I completely fell in love with these two pieces of work a while back. They were on show at a trendy event in Manhattan and somehow inspired even the most uppity of hipsters to run around and make fools of themselves. The projected lights in both pieces react to the presence of a human being ?so the flowers “disappear” or “grow back”, while the audio of the Daft Punk record — and the “spinning” of the record — is controlled by a person’s movement. In other words, you could destroy a field of flowers (for a moment) or act as your own DJ, slowing down the music or speeding it up simply by running around in a circle. A version whereby users can scratch records is on its way, though I can’t even imagine how that’s possible.
I caught up with the creator of these two pieces, Theo Watson, who’s a creative based in Amsterdam in order to grill him about how the hell these installations work.
So. Huh? What on earth is going on? How have you done this?
Basically they both use a similar technique. A camera attached to the ceiling is sending video of the installation area below to a computer.
This gives the computer a bird's eye view of the installation. The computer then processes the image to see where people are standing and then uses that to effect the installation. In the case of Daisies it simply 'kills' the flowers where the person is standing, but with Vinyl Workout it actually tracks the movement of each person and then adds it all together to create a net speed at which the record should turn. This means for example that if someone was running in one direction and then another person ran in the opposite direction they could cancel out each other and bring the record to a stop.
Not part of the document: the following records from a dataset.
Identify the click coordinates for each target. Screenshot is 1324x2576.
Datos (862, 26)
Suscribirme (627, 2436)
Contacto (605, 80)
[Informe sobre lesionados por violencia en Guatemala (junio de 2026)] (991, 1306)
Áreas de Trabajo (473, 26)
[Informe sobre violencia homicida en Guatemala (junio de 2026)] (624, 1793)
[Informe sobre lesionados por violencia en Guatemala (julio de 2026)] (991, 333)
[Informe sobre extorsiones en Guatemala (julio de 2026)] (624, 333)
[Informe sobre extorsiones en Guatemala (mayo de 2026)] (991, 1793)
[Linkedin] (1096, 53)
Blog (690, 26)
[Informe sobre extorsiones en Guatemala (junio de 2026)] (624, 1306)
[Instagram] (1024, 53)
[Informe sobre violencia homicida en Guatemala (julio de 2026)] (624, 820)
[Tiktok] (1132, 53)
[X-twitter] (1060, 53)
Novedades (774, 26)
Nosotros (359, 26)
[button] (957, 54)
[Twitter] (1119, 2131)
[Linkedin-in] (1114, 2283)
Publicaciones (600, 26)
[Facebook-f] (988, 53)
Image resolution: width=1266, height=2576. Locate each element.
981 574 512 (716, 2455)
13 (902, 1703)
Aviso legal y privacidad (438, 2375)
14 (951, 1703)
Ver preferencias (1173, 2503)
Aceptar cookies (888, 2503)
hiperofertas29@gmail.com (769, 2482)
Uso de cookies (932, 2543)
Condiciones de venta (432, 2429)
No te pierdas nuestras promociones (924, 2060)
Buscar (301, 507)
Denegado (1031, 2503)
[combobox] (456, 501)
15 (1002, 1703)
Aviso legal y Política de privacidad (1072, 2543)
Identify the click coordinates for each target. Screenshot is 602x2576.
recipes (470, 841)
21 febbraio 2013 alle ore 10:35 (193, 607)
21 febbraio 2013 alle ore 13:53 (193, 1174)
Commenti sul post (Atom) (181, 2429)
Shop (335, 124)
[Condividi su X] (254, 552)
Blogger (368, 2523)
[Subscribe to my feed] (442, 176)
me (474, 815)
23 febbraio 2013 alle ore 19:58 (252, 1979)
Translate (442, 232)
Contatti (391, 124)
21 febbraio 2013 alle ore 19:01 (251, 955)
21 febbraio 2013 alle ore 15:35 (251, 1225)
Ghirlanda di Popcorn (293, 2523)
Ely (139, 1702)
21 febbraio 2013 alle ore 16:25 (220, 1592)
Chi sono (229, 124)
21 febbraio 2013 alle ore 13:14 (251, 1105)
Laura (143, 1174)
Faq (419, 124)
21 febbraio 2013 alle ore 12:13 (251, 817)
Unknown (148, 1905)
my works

Let's take the projects separately. What was the design process and thinking behind Daisies?Daisies was originally a small project for a computer vision class run by Zachary Lieberman at Parsons School of Design. Our department was on the 10th floor and so that made for a lot of waiting for the elevator. I thought it would be nice to make an interactive patch of flowers to go by the entrance to the elevator that people could play with while they were waiting. It also meant that people getting off the elevator would have to walk through the flowers. It ended up being very successful, people would get off the elevator just to play with it and then get back on and go to their floor.
And Vinyl Workout?Vinyl Workout was a project I designed specifically for the Rotterdam Electronic Music Festival (REMF). Rotterdam has a strong heritage for electronic and dance music and I thought for this festival it would be nice to emphasise this connection between movement and music that is slowly being lost as DJs move away from records to more digital media. It actually works with any song (you just need the image of the vinyl and the music) but considering the way you play with it, Daft Punk's 'Around the world' seemed like the perfect song to debut this project with. Scratching should come soon. It is actually much harder than it seems but it is definitely possible. I am also excited about the idea of a record installation where people have to work together to mix the records with their movement.
What future applications do you see for projects like this?
I would like to see pieces like Daisies as permanent installations in large buildings. I think it is important to integrate dynamic systems into architecture to remind people to have fun and stay curious. I also think it is important that people feel like they can have an effect on the space around them and it is not just blocks of looming, static, concrete.
Having worked on installations for the likes of genius director, Michel Gondry, Watson's currently working with his former Parsons tutor, Zachary Lieberman, and they're shortly to release a free opensource toolkit for writing creative code. Given how undeniably effective and powerful these two projects are, Watson's optimism -- "it is definitely something we think others will find useful too!" seems to be well-placed.